_SHORT TASK_. Reproduce verbatim everything in the material from the line containing "What do you see at coordinates (744, 104)" down to the line containing "pyautogui.click(x=10, y=22)", including both of those lines.

<<<<

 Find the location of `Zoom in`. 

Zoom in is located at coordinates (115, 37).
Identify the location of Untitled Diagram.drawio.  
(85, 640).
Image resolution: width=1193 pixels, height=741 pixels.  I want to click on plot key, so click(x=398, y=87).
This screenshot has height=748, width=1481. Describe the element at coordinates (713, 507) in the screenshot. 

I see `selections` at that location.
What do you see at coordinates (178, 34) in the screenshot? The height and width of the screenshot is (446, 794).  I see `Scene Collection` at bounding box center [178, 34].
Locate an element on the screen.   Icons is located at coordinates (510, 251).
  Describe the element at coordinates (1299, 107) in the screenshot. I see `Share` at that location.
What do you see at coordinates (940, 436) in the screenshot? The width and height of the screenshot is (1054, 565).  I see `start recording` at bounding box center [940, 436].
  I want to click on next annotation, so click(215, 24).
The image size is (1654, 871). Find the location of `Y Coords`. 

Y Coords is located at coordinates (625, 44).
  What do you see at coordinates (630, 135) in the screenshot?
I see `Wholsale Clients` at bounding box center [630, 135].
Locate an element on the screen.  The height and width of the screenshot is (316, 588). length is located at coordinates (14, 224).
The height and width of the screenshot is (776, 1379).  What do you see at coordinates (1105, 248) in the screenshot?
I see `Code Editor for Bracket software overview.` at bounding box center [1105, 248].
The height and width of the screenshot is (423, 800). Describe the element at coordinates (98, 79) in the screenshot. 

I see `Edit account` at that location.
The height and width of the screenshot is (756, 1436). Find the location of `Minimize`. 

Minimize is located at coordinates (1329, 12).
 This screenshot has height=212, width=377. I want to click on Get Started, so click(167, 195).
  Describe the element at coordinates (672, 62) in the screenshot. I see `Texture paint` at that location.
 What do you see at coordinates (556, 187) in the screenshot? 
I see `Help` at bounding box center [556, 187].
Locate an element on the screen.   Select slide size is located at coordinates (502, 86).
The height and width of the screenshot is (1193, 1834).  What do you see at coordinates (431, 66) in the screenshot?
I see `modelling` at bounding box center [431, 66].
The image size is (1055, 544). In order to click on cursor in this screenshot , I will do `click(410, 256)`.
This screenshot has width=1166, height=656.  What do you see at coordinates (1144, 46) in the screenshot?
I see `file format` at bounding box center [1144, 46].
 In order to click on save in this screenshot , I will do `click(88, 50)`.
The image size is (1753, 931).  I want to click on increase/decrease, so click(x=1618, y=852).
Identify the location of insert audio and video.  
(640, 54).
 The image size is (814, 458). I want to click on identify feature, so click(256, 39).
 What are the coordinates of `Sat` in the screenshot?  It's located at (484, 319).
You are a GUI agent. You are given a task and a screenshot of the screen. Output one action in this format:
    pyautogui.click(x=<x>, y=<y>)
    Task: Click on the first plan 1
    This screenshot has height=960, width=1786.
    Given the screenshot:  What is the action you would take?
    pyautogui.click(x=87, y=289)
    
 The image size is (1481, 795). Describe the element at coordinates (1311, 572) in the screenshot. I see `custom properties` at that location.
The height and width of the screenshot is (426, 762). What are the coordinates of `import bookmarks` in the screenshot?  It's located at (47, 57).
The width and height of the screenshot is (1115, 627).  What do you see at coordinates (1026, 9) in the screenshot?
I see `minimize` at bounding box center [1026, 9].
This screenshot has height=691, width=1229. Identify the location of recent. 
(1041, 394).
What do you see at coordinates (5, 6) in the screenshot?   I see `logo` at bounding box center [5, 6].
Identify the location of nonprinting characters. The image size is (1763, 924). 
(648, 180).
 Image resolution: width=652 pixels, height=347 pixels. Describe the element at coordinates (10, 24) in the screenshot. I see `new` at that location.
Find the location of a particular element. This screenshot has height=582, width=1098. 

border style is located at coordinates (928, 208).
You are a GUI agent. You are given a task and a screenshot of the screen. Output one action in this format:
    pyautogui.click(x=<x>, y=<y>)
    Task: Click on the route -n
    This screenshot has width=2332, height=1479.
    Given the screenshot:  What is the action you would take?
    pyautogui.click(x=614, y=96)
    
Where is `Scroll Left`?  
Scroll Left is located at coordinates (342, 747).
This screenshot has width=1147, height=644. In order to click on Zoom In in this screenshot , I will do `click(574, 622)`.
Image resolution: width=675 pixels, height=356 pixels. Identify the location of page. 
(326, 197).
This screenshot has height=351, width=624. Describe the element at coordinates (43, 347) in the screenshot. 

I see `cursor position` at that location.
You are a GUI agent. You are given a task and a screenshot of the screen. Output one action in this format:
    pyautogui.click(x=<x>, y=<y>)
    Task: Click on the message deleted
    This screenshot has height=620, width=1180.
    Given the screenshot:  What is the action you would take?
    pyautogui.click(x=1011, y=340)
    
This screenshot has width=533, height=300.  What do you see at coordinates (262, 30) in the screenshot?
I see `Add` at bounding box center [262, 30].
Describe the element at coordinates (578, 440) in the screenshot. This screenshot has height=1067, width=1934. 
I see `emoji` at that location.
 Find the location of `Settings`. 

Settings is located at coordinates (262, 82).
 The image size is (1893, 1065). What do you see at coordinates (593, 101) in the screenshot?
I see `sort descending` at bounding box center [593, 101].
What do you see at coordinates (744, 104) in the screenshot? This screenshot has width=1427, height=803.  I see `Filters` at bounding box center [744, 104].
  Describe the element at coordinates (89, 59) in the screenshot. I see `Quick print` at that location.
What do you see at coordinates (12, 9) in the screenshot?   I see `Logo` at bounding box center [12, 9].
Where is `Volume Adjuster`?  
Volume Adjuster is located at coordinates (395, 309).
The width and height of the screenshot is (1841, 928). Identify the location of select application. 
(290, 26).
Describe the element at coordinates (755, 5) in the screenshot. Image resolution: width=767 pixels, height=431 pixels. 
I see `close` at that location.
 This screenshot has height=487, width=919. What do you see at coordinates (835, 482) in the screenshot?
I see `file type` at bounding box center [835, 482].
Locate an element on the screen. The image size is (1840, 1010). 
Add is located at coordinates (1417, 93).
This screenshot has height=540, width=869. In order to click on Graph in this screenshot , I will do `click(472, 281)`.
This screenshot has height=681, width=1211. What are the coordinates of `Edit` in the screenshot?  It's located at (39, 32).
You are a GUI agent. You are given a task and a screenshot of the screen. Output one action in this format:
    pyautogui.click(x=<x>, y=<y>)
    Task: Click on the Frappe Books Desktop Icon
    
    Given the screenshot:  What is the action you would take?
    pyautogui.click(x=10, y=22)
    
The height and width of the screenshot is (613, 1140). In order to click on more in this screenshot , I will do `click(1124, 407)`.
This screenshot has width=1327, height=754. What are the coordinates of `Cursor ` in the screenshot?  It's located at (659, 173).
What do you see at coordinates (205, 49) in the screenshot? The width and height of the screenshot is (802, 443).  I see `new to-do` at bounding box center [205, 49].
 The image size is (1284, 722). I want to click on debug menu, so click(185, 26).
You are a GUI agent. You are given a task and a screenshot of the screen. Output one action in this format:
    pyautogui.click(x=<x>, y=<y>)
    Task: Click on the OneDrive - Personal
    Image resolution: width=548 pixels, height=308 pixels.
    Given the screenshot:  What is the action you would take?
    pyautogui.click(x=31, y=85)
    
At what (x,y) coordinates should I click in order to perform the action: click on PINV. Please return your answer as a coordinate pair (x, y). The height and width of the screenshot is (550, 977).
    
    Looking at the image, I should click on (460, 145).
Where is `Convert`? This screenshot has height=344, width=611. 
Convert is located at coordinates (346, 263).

>>>>

_ANSWER TO THIS PROBLEM_.
What do you see at coordinates (744, 104) in the screenshot? This screenshot has width=1427, height=803.  I see `Filters` at bounding box center [744, 104].
  Describe the element at coordinates (89, 59) in the screenshot. I see `Quick print` at that location.
What do you see at coordinates (12, 9) in the screenshot?   I see `Logo` at bounding box center [12, 9].
Where is `Volume Adjuster`?  
Volume Adjuster is located at coordinates (395, 309).
The width and height of the screenshot is (1841, 928). Identify the location of select application. 
(290, 26).
Describe the element at coordinates (755, 5) in the screenshot. Image resolution: width=767 pixels, height=431 pixels. 
I see `close` at that location.
 This screenshot has height=487, width=919. What do you see at coordinates (835, 482) in the screenshot?
I see `file type` at bounding box center [835, 482].
Locate an element on the screen. The image size is (1840, 1010). 
Add is located at coordinates (1417, 93).
This screenshot has height=540, width=869. In order to click on Graph in this screenshot , I will do `click(472, 281)`.
This screenshot has height=681, width=1211. What are the coordinates of `Edit` in the screenshot?  It's located at (39, 32).
You are a GUI agent. You are given a task and a screenshot of the screen. Output one action in this format:
    pyautogui.click(x=<x>, y=<y>)
    Task: Click on the Frappe Books Desktop Icon
    
    Given the screenshot:  What is the action you would take?
    pyautogui.click(x=10, y=22)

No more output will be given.